__KUTIPAN HALAMAN__:
┌────────

Horizzon
Protokol Basa-basi
Beberapa orang bahkan dengan tegas menjawab alasan mengenakan masker untuk menghindari razia masker
SEBAGAI catatan awal peristiwa ini bukan terjadi di Pangkalpinang atau Bangka Belitung, melainkan terjadi tak jauh dari jantung republik ini, yaitu Bekasi.
Adalah sebuah resepsi pernikahan antara Lukman dan Qian yang sejak proses lamaran beberapa waktu dihelat dengan menerapkan protokol kesehatan. Bahkan mulai dari acara lamaran, lokasi sengaja dipilih di rumah makan dan tidak di rumah calon pengantin wanita.
Alasannya jelas, rumah makan memiliki venue lebih luas sehingga memungkinkan semua tamu yang hadir bisa menjaga jarak sesuai anjuran protokol kesehatan.
Betul memang, sejak acara lamaran tamu dari pihak calon pengantin pria saat memasuki lokasi acara diwajibkan cuci tangan. Semua rombongan juga dilakukan scan suhu dengan menggunakan thermo gun. Bahkan meski sudah mengenakan masker, seluruh rombongan diberi face shield.
Pembawa acara yang memandu seluruh rangkaian acara juga cukup rajin mengingatkan agar seluruh tamu berikut tuan rumah tetap menjaga protokol kesehatan. Beberapa kali pembawa acara mengingatkan agar semua tetap mengenakan masker.

└────────

__TUJUAN LATIHAN__: Ubah paragraf dalam kutipan tentang resepsi pernikahan yang diawali "Betul memang, sejak acara lamaran" menjadi daftar singkat yang tetap memuat fakta pokoknya. Baris-baris berikut merupakan bahan tersendiri, terpisah dari kutipan di atas.

__Item dataset tersimpan__:

┌────────

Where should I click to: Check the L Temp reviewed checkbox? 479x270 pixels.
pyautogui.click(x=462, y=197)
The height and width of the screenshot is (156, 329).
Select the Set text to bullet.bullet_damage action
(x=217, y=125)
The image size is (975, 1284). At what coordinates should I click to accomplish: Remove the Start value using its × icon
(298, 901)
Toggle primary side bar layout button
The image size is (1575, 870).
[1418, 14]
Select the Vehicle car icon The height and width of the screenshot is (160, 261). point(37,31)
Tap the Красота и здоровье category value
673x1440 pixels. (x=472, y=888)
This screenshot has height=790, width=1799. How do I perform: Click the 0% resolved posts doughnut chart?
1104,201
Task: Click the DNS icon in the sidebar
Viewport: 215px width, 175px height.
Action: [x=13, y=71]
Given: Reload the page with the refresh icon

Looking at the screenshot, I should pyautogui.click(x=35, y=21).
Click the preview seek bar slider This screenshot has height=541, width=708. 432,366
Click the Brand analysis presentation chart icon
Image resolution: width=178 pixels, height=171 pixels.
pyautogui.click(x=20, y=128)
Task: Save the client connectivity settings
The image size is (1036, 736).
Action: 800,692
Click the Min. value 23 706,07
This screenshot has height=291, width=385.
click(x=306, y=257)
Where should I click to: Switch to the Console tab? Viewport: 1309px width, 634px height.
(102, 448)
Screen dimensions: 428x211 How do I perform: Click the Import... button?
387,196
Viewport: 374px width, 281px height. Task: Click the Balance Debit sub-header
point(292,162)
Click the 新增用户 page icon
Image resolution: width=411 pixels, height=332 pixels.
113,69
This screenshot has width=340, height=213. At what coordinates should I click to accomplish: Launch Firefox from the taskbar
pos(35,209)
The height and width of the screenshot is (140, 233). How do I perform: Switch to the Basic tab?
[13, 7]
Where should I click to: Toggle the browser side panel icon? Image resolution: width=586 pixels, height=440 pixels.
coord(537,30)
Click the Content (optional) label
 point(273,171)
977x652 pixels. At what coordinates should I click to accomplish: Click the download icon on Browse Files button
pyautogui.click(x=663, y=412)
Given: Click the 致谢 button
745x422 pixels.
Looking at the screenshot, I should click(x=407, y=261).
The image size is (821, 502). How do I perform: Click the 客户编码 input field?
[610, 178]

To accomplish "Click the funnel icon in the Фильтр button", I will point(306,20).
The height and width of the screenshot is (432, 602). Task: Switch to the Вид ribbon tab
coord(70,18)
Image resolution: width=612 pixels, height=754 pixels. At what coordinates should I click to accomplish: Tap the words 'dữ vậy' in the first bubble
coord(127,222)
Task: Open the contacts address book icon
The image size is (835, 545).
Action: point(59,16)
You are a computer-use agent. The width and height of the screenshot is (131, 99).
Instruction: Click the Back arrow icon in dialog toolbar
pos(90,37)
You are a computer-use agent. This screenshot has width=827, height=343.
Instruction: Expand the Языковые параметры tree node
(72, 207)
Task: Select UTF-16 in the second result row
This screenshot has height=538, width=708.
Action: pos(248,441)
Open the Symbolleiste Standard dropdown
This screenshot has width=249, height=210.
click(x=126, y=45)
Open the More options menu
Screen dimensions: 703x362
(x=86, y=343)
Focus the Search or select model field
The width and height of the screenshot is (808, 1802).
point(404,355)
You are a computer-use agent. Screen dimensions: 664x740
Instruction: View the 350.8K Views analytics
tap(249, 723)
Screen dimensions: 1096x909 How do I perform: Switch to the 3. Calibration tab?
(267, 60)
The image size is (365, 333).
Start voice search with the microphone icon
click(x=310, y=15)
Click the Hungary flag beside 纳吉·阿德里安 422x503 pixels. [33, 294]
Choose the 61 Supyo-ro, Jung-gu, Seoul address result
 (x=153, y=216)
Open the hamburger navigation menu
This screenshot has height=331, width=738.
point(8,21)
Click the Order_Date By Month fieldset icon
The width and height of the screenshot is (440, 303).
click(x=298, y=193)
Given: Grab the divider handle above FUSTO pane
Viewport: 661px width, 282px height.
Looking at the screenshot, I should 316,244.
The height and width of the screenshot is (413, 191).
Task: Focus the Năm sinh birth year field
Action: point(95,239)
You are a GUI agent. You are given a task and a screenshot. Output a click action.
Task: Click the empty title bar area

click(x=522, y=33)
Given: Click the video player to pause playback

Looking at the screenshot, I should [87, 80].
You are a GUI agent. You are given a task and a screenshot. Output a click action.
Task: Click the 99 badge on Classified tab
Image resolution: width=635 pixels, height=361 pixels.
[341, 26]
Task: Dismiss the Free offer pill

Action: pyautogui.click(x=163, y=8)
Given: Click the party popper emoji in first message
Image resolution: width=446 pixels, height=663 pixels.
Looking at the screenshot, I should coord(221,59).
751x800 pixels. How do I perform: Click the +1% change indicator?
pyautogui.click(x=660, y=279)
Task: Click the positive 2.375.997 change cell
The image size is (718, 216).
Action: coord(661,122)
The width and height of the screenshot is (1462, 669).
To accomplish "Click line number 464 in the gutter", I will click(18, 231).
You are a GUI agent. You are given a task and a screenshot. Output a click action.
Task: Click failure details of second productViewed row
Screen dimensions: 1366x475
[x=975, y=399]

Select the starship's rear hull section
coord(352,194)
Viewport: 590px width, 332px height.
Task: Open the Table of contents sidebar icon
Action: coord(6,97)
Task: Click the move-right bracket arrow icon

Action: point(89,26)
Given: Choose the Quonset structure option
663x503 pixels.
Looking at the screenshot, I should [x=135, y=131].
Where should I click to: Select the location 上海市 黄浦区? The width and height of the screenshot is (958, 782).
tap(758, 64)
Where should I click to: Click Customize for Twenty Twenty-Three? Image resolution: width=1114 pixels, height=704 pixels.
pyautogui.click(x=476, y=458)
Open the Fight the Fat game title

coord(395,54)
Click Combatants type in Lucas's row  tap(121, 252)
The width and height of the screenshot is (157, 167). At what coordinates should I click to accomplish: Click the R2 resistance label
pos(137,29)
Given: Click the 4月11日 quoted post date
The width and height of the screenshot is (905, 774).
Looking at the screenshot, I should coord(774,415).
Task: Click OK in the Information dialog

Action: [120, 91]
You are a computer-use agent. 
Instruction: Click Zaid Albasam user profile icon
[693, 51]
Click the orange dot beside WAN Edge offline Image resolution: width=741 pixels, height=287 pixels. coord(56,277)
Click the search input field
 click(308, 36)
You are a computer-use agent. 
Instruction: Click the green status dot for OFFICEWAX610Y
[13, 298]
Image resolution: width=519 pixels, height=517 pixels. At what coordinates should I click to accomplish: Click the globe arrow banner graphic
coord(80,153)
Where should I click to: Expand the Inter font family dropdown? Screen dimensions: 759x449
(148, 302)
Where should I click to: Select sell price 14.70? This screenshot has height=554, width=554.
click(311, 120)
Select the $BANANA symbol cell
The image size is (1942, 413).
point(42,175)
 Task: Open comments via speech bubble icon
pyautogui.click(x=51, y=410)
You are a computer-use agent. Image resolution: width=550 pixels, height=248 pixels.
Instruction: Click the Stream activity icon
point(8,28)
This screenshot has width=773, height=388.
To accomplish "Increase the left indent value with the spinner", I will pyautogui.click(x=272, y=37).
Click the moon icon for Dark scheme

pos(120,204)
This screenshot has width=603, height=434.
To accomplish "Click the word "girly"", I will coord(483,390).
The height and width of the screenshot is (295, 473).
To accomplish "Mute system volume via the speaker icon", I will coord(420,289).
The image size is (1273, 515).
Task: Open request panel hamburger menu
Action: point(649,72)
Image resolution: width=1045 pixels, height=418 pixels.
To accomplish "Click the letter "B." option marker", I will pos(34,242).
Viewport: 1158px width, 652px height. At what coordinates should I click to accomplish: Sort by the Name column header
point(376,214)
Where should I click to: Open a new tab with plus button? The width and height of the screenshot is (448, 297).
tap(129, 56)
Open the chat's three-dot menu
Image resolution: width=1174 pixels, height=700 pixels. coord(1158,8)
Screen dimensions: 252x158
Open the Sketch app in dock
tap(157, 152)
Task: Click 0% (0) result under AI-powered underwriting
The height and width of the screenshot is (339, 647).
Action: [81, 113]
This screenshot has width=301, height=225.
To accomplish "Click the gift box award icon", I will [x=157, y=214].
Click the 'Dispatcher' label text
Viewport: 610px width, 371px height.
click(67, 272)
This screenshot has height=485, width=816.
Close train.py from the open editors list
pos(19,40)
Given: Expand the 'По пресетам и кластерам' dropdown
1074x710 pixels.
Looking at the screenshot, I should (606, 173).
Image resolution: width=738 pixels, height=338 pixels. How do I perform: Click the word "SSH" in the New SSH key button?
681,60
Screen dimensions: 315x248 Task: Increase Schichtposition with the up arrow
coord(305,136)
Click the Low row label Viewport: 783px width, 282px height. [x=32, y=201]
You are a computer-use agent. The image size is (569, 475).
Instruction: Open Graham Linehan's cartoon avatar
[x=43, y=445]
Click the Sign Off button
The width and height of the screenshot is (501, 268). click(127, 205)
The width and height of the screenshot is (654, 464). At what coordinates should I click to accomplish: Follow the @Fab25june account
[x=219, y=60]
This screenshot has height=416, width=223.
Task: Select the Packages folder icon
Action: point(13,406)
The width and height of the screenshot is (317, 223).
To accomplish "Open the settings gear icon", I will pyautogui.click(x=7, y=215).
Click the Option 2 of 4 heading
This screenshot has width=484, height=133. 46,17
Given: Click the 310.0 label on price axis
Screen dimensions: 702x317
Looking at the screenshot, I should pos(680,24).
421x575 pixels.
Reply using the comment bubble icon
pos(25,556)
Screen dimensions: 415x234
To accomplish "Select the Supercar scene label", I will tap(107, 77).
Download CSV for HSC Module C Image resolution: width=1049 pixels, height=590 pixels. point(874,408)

└────────

__JAWABAN LATIHAN__:
- Sejak acara lamaran, tamu dari pihak calon pengantin pria wajib mencuci tangan saat memasuki lokasi acara.
- Suhu seluruh rombongan dipindai dengan thermo gun.
- Meskipun sudah mengenakan masker, seluruh rombongan diberi face shield.